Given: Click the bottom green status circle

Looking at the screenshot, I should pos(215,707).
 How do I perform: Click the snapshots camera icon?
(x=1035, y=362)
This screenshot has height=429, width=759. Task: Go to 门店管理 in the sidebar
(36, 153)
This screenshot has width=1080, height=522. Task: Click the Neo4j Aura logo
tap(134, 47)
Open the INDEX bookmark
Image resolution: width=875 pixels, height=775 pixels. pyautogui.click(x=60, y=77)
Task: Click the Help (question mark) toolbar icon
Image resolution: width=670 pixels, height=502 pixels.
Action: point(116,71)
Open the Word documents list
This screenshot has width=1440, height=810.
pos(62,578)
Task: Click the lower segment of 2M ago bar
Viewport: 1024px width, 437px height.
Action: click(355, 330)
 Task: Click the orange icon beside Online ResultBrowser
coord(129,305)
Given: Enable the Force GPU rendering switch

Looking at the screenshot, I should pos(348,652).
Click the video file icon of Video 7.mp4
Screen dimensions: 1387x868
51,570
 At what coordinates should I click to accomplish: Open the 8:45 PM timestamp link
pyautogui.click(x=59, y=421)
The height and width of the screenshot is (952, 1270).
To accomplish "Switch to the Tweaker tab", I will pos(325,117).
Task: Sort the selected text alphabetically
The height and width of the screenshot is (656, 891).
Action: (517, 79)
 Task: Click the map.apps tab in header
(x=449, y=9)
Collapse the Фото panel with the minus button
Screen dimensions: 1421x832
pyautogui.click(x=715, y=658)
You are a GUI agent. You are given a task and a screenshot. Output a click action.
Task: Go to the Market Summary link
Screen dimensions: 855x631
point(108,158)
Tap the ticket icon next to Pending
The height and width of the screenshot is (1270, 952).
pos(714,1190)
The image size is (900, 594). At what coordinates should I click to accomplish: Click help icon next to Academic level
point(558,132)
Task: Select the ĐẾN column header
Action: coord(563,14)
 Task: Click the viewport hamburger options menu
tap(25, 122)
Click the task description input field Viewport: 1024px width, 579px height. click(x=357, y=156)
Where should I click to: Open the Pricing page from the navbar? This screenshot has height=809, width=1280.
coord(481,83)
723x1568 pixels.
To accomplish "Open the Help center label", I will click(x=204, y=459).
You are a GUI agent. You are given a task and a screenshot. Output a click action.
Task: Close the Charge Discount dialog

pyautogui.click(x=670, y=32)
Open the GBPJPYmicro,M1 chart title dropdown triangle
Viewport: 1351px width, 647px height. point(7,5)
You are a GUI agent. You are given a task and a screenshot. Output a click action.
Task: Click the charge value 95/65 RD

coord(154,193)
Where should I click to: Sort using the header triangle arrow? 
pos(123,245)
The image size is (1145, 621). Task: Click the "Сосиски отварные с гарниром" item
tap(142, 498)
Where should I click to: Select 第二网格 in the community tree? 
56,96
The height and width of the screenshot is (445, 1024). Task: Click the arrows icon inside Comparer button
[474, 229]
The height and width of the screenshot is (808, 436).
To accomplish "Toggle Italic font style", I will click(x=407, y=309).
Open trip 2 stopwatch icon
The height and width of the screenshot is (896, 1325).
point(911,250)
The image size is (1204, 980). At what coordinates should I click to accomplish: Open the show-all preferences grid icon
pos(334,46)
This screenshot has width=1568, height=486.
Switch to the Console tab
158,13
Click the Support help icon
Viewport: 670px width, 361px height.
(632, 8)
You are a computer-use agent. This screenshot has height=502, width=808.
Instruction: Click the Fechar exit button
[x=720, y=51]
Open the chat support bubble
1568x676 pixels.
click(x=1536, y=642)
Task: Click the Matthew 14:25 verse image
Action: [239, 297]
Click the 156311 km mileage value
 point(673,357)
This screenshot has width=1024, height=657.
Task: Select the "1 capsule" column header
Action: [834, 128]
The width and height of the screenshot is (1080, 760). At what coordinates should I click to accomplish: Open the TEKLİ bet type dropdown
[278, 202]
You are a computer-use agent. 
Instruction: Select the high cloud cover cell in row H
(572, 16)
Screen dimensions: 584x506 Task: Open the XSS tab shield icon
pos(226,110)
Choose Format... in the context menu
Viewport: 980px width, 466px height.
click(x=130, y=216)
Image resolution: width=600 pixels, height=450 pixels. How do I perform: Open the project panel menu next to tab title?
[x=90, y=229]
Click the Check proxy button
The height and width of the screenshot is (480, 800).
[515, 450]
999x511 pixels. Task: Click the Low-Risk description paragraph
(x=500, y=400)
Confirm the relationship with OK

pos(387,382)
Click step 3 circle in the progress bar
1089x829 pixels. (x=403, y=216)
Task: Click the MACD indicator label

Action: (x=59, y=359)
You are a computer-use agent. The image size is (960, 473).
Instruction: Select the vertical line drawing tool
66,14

INSTRUCTIONS TO FOLLOW ▸ Every record shown above must be echoed exactly.

RESPONSE AREA ▸
Given: Click the bottom green status circle

Looking at the screenshot, I should pos(215,707).
 How do I perform: Click the snapshots camera icon?
(x=1035, y=362)
This screenshot has height=429, width=759. Task: Go to 门店管理 in the sidebar
(36, 153)
This screenshot has width=1080, height=522. Task: Click the Neo4j Aura logo
tap(134, 47)
Open the INDEX bookmark
Image resolution: width=875 pixels, height=775 pixels. pyautogui.click(x=60, y=77)
Task: Click the Help (question mark) toolbar icon
Image resolution: width=670 pixels, height=502 pixels.
Action: point(116,71)
Open the Word documents list
This screenshot has width=1440, height=810.
pos(62,578)
Task: Click the lower segment of 2M ago bar
Viewport: 1024px width, 437px height.
Action: click(355, 330)
 Task: Click the orange icon beside Online ResultBrowser
coord(129,305)
Given: Enable the Force GPU rendering switch

Looking at the screenshot, I should pos(348,652).
Click the video file icon of Video 7.mp4
Screen dimensions: 1387x868
51,570
 At what coordinates should I click to accomplish: Open the 8:45 PM timestamp link
pyautogui.click(x=59, y=421)
The height and width of the screenshot is (952, 1270).
To accomplish "Switch to the Tweaker tab", I will pos(325,117).
Task: Sort the selected text alphabetically
The height and width of the screenshot is (656, 891).
Action: (517, 79)
 Task: Click the map.apps tab in header
(x=449, y=9)
Collapse the Фото panel with the minus button
Screen dimensions: 1421x832
pyautogui.click(x=715, y=658)
You are a GUI agent. You are given a task and a screenshot. Output a click action.
Task: Go to the Market Summary link
Screen dimensions: 855x631
point(108,158)
Tap the ticket icon next to Pending
The height and width of the screenshot is (1270, 952).
pos(714,1190)
The image size is (900, 594). At what coordinates should I click to accomplish: Click help icon next to Academic level
point(558,132)
Task: Select the ĐẾN column header
Action: coord(563,14)
 Task: Click the viewport hamburger options menu
tap(25, 122)
Click the task description input field Viewport: 1024px width, 579px height. click(x=357, y=156)
Where should I click to: Open the Pricing page from the navbar? This screenshot has height=809, width=1280.
coord(481,83)
723x1568 pixels.
To accomplish "Open the Help center label", I will click(x=204, y=459).
You are a GUI agent. You are given a task and a screenshot. Output a click action.
Task: Close the Charge Discount dialog

pyautogui.click(x=670, y=32)
Open the GBPJPYmicro,M1 chart title dropdown triangle
Viewport: 1351px width, 647px height. point(7,5)
You are a GUI agent. You are given a task and a screenshot. Output a click action.
Task: Click the charge value 95/65 RD

coord(154,193)
Where should I click to: Sort using the header triangle arrow? 
pos(123,245)
The image size is (1145, 621). Task: Click the "Сосиски отварные с гарниром" item
tap(142, 498)
Where should I click to: Select 第二网格 in the community tree? 
56,96
The height and width of the screenshot is (445, 1024). Task: Click the arrows icon inside Comparer button
[474, 229]
The height and width of the screenshot is (808, 436).
To accomplish "Toggle Italic font style", I will click(x=407, y=309).
Open trip 2 stopwatch icon
The height and width of the screenshot is (896, 1325).
point(911,250)
The image size is (1204, 980). At what coordinates should I click to accomplish: Open the show-all preferences grid icon
pos(334,46)
This screenshot has width=1568, height=486.
Switch to the Console tab
158,13
Click the Support help icon
Viewport: 670px width, 361px height.
(632, 8)
You are a computer-use agent. This screenshot has height=502, width=808.
Instruction: Click the Fechar exit button
[x=720, y=51]
Open the chat support bubble
1568x676 pixels.
click(x=1536, y=642)
Task: Click the Matthew 14:25 verse image
Action: [239, 297]
Click the 156311 km mileage value
 point(673,357)
This screenshot has width=1024, height=657.
Task: Select the "1 capsule" column header
Action: [834, 128]
The width and height of the screenshot is (1080, 760). At what coordinates should I click to accomplish: Open the TEKLİ bet type dropdown
[278, 202]
You are a computer-use agent. 
Instruction: Select the high cloud cover cell in row H
(572, 16)
Screen dimensions: 584x506 Task: Open the XSS tab shield icon
pos(226,110)
Choose Format... in the context menu
Viewport: 980px width, 466px height.
click(x=130, y=216)
Image resolution: width=600 pixels, height=450 pixels. How do I perform: Open the project panel menu next to tab title?
[x=90, y=229]
Click the Check proxy button
The height and width of the screenshot is (480, 800).
[515, 450]
999x511 pixels. Task: Click the Low-Risk description paragraph
(x=500, y=400)
Confirm the relationship with OK

pos(387,382)
Click step 3 circle in the progress bar
1089x829 pixels. (x=403, y=216)
Task: Click the MACD indicator label

Action: (x=59, y=359)
You are a computer-use agent. The image size is (960, 473).
Instruction: Select the vertical line drawing tool
66,14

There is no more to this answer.